■ AIM OF THE EXERCISE:
After reading the lines below, count those that contain "Given" and give the count alone.

Items from a dataset
++++++
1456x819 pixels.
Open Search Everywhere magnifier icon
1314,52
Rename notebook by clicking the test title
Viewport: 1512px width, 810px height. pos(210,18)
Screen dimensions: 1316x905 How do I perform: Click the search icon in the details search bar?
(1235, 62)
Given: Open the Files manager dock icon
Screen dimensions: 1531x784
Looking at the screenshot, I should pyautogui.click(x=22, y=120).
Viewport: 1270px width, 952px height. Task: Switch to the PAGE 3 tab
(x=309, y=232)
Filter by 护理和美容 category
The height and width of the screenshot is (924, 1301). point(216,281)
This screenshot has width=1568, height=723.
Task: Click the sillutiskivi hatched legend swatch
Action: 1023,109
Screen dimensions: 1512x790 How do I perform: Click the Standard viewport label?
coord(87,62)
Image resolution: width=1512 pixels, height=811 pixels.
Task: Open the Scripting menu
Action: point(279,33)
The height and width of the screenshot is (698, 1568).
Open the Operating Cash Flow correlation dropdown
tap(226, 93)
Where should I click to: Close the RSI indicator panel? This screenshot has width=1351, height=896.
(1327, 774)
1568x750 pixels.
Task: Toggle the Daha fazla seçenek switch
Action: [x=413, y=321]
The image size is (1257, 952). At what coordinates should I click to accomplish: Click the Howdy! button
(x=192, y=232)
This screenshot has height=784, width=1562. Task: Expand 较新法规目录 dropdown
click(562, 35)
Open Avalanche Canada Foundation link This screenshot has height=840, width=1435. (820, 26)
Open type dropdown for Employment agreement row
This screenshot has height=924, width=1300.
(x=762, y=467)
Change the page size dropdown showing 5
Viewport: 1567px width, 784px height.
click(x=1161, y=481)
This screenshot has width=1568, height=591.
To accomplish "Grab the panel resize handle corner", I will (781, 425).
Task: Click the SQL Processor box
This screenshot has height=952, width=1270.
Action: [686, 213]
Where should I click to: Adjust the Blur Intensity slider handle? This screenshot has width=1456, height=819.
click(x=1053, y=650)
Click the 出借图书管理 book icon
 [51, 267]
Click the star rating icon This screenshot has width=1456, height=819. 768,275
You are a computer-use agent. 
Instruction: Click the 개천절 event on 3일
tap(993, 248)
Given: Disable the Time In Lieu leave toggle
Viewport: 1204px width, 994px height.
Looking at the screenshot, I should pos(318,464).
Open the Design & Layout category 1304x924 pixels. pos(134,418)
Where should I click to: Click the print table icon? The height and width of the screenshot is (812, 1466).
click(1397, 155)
++++++
■ OUTPUT FOR THIS EXERCISE:
2